Today was a better day. We monitored what she ate, but didn’t do it in a way that called attention to her. Made sure she ate foods that were rich in protein and not just junk. She ate a healthy lunch. So it’s going to take a while, but as with everything else, I know it will be worth it. And a light…a glimmer of good…when we prayed over our food today for lunch, she actually grabbed my hand and joined in! Lately, she has also been rejecting prayer too. Sigh. I know. Lots going on with this one. BUT…we are prayerful and thankful that we have our Lord to guide us through this.
It is a tricky balancing act…one in which, inevitably, someone is not satisfied.

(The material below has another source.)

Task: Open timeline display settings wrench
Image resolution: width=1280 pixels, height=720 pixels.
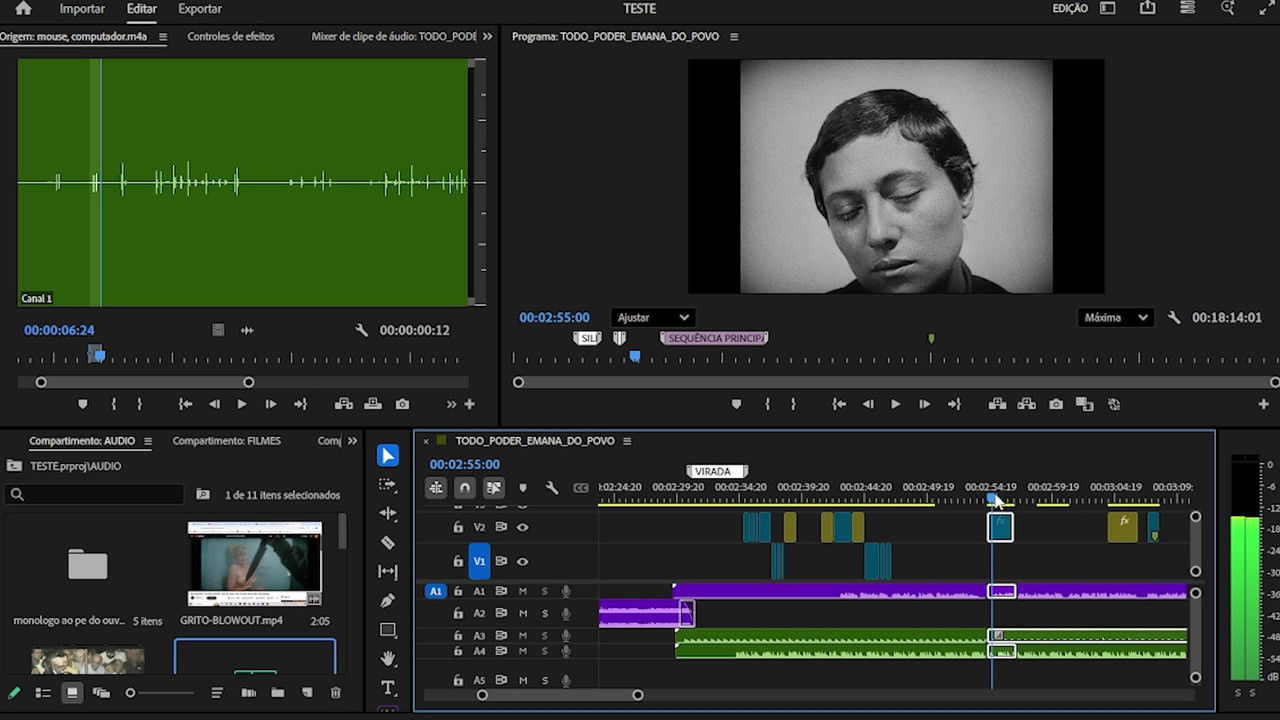Action: pos(551,488)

Someone is mad and upset. Someone is usually crying. That someone is usually me.
I read something freeing the other day: “We homeschool not to teach like a school at home but to make our children love learning, 7 days a week at all hours. We teach them control, confidence and character. Our home is a classroom filled with wonder and is always on.” (Sorry for not quoting you properly…or citing where I read it, because I honestly cannot remember)

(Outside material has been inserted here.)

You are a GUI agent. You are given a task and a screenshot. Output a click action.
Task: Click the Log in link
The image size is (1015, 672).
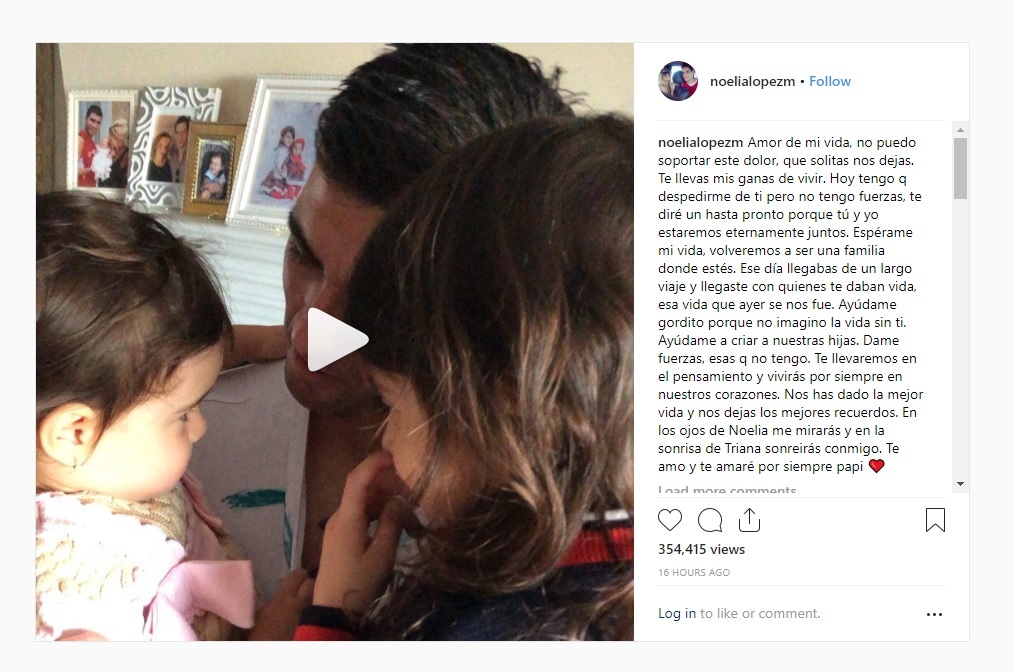pyautogui.click(x=677, y=613)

I loved that. It freed up some of what I have been thinking about, some of the guilt, like how will my kids measure up? Measure up to who though? My own pre- conceived notions of what they should be learning and what I think they would be learning at school.
I am learning too. I have one daughter who is an extrovert with some introvert tendencies. I have another who is a total introvert with a few extrovert tendencies. Learning how to be with both of them as an extrovert (I mean, dude…I am the poster child for extrovert) has been a challenge. I am your typical Type-A personality. See something, make a plan, go after it…get it done. My daughters’ ambling and plodding drives me slightly insane.
My son is learning, unfortunately, from his sister’s that there are some things just not worth his time…or so he thinks. I am unlearning (is this a word?) this behavior and making him face up to his mistakes. He has learned to make some great excuses. Today though, after lunch he told me he was going to get back to work and not make excuses for not doing his work. He wanted to be done.
We have instituted a schedule now. My girls are up at 7am. My boy at 8. They have classes they have to take and an format to follow. I am hopeful that this will help my introvert child have more structure which I believe she needs. My extrovert child likes to watch TV. There, enough said about that issue. 🙂
I am working two part time jobs. And not because I have to…or maybe because I do but not for monetary reasons. I love them both for different reasons. One because it gets me back into the profession I love and the other because it get’s my creative juices going.
My husband and I are working more as a unit and are prayerful, watchful and eager to see where the Lord leads us. Some days it feels as if I am in a swampy land with lots of lichen and cobwebs…and other days I see us on a plateau and there’s nothing but soft, even ground to be covered. Going to the horizon. Those days are sometimes few and far between…but they make me appreciate them all the more. I am more aware, more awake than ever that what we are doing is for His Glory and not ours. It is humbling and sometimes a heavy burden…because I want to be weak. I want to be sinful and I want to let my flesh have it’s way. But I resist…I resist for the greater good. I resist because my children are watching. Oh my Word are they watching. And we are unlearning behaviors, together.